WHAT TO PRODUCE: Pick out each line in the items below that contains the word "should", and copy those lines.

───── RECORD EXCERPTS

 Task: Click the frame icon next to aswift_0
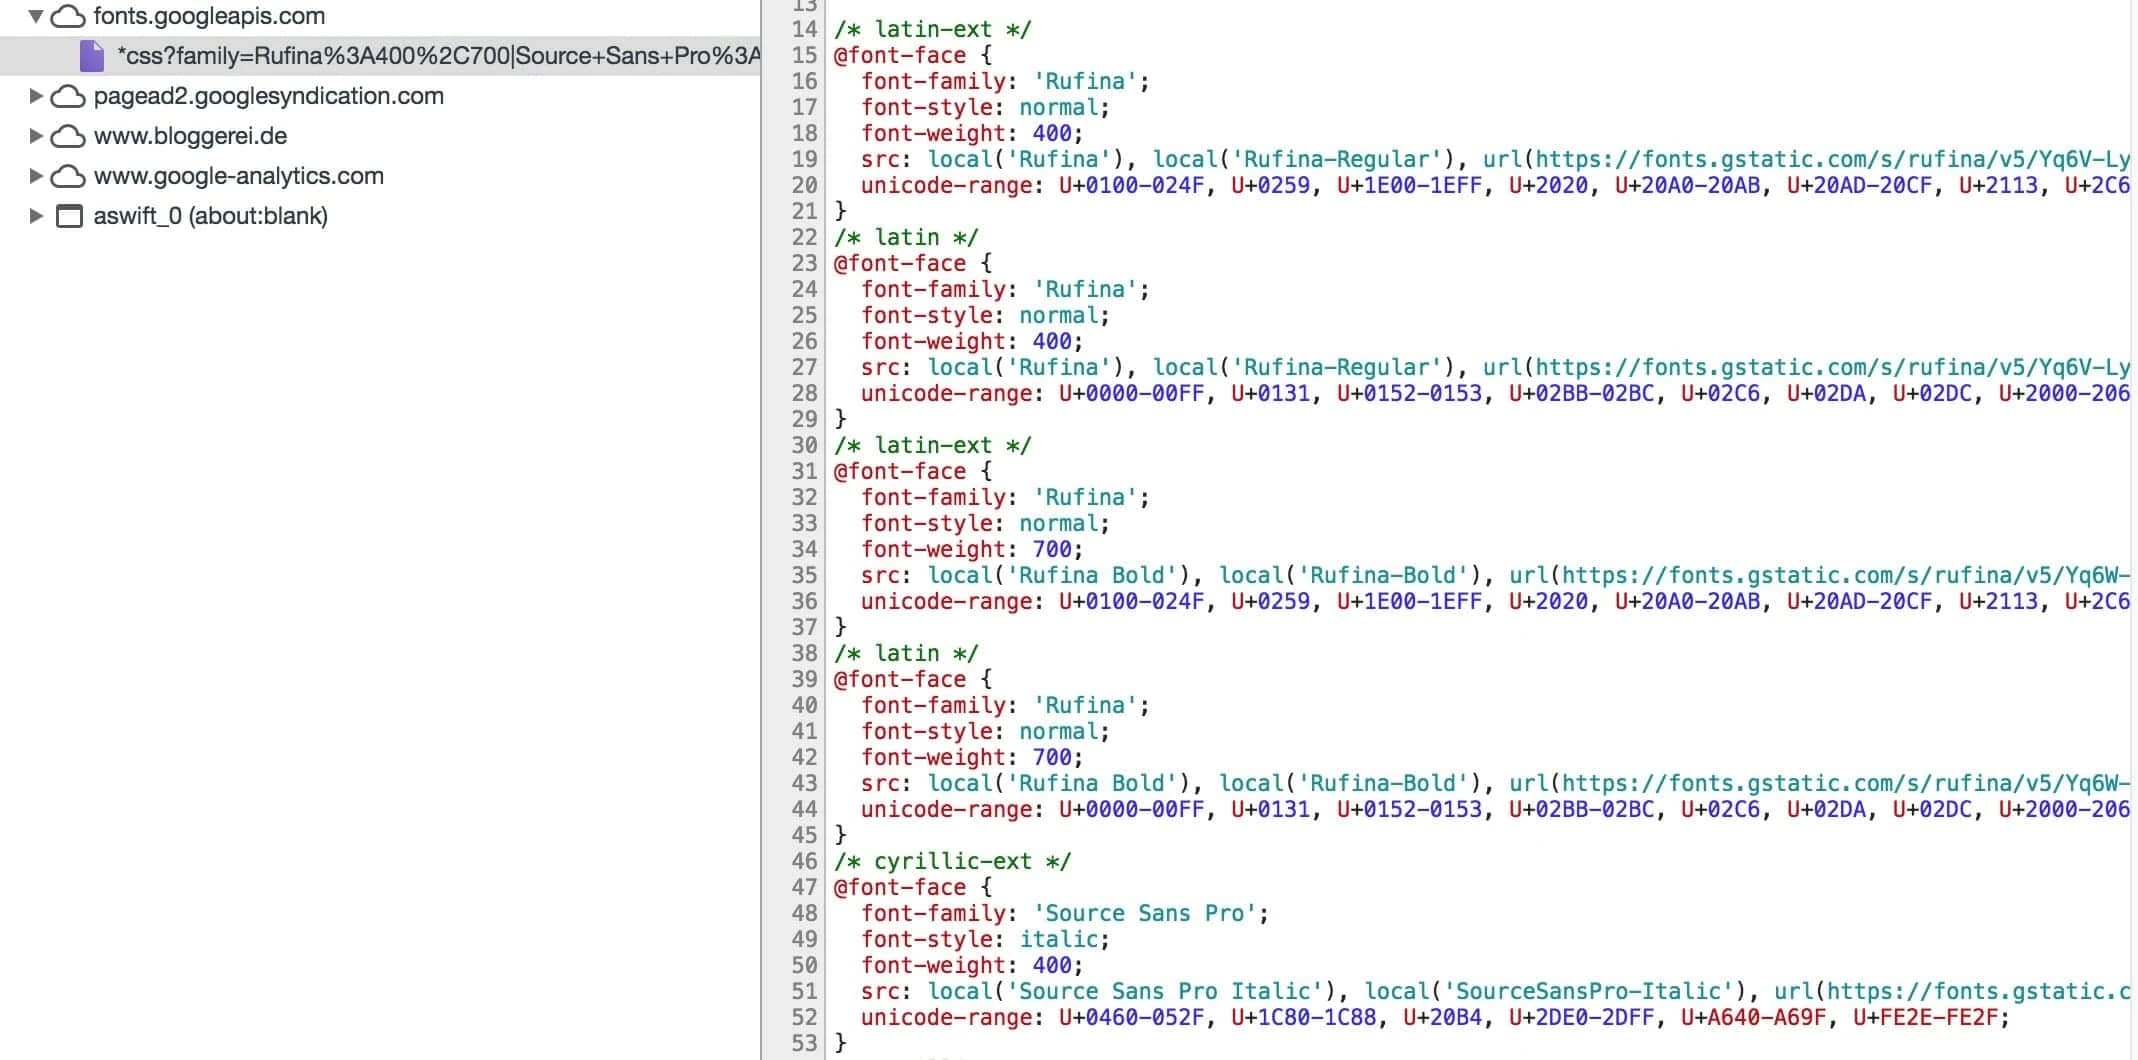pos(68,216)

──────────
───── RECORD EXCERPTS

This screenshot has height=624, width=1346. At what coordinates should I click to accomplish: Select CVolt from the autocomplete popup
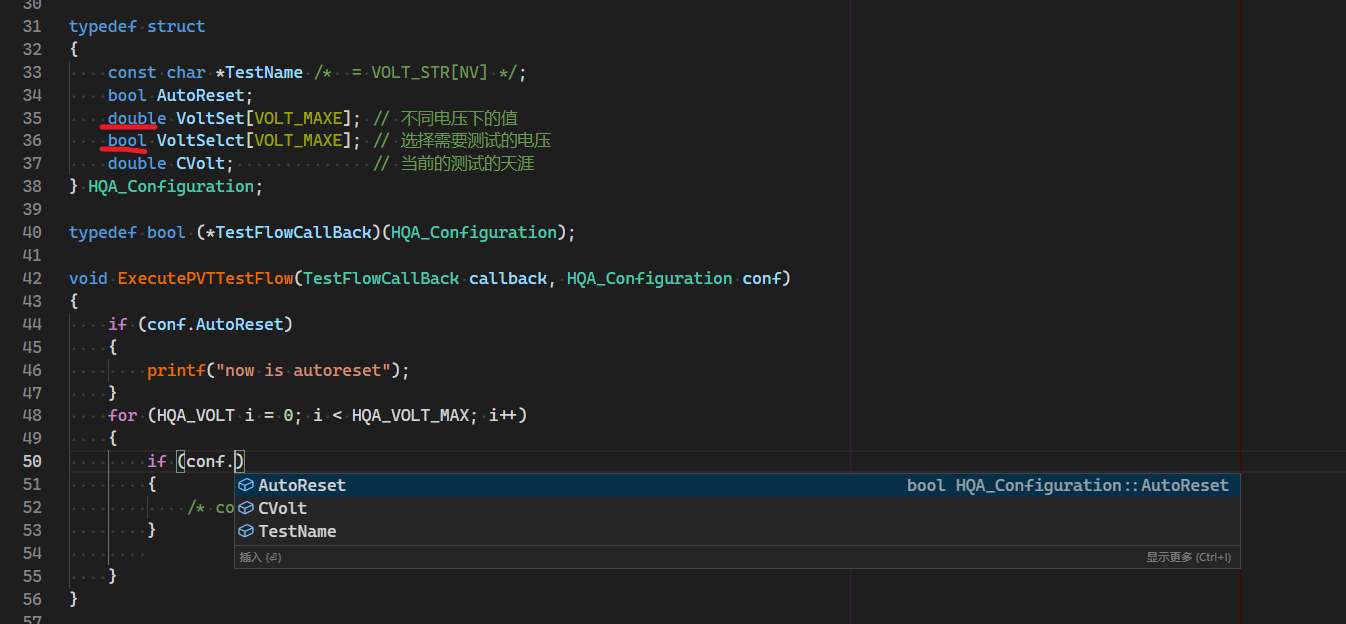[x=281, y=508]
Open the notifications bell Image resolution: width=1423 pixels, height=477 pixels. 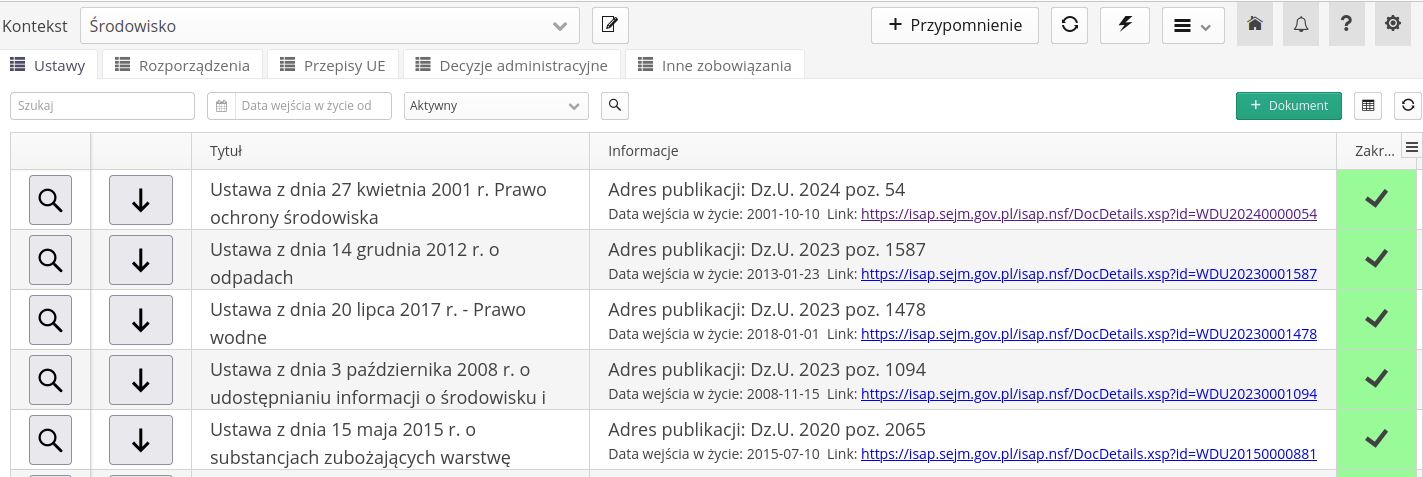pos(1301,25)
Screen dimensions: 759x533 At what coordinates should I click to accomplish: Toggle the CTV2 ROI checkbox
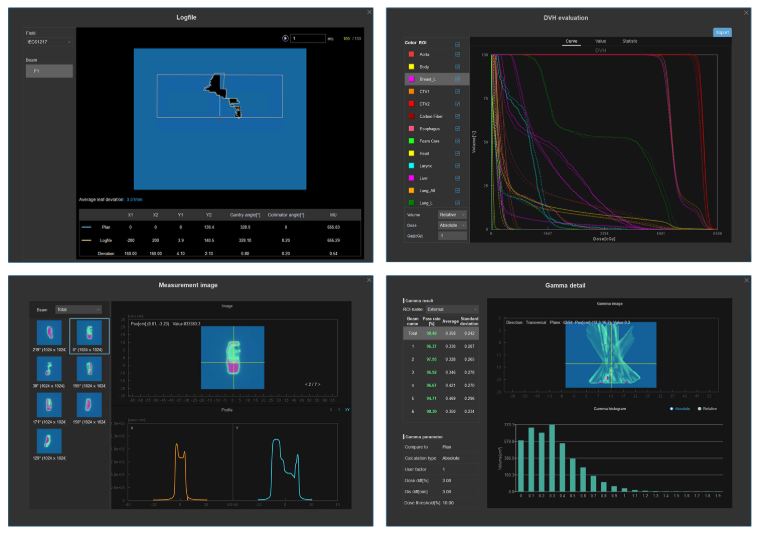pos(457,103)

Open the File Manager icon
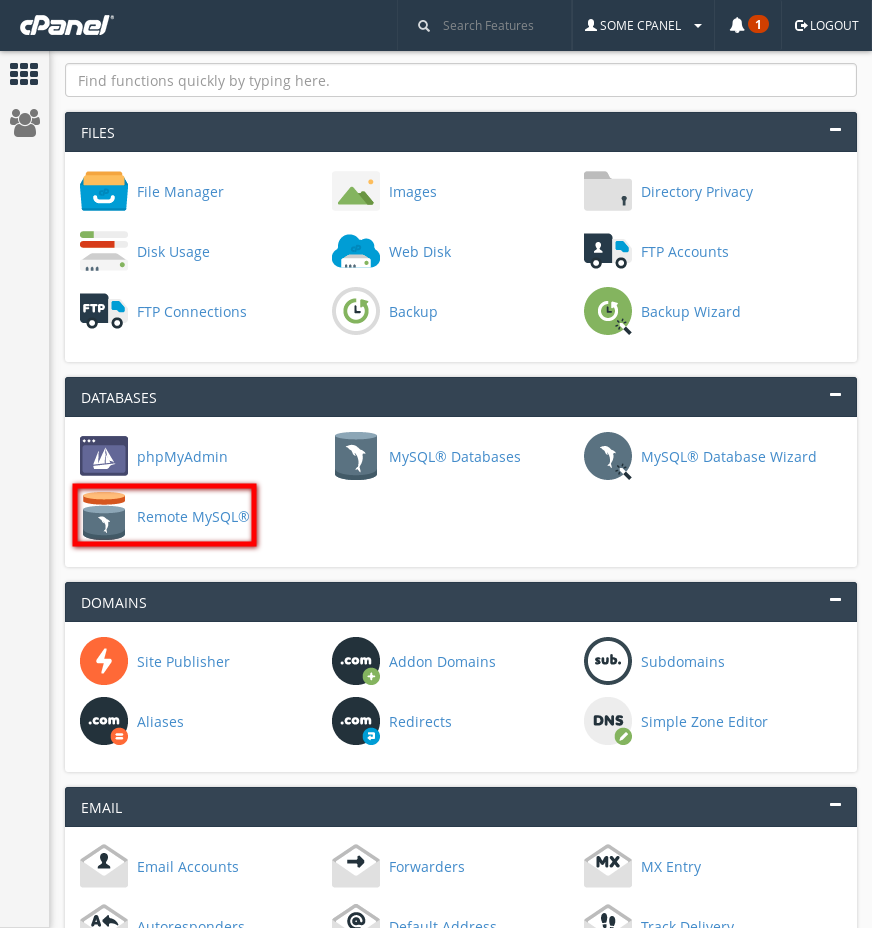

──────────
───── RECORD EXCERPTS

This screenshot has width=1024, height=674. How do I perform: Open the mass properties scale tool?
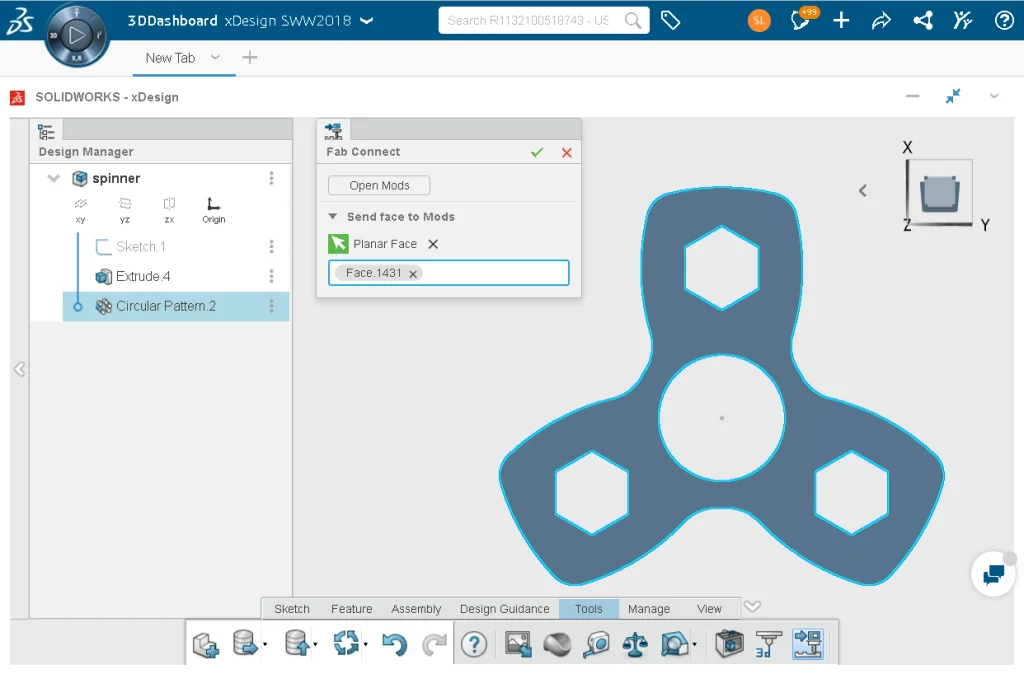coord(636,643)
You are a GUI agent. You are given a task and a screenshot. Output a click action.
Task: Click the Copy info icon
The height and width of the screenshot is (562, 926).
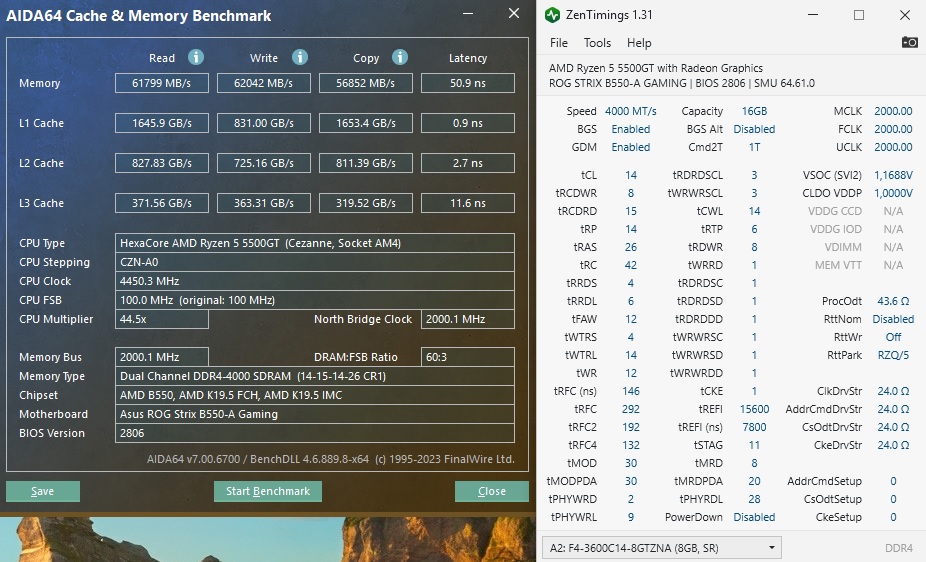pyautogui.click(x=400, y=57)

──────────

RESPONSE:
This screenshot has height=624, width=1346. At what coordinates should I click to accomplish: Select CVolt from the autocomplete popup
Screen dimensions: 759x533 At what coordinates should I click to accomplish: Toggle the CTV2 ROI checkbox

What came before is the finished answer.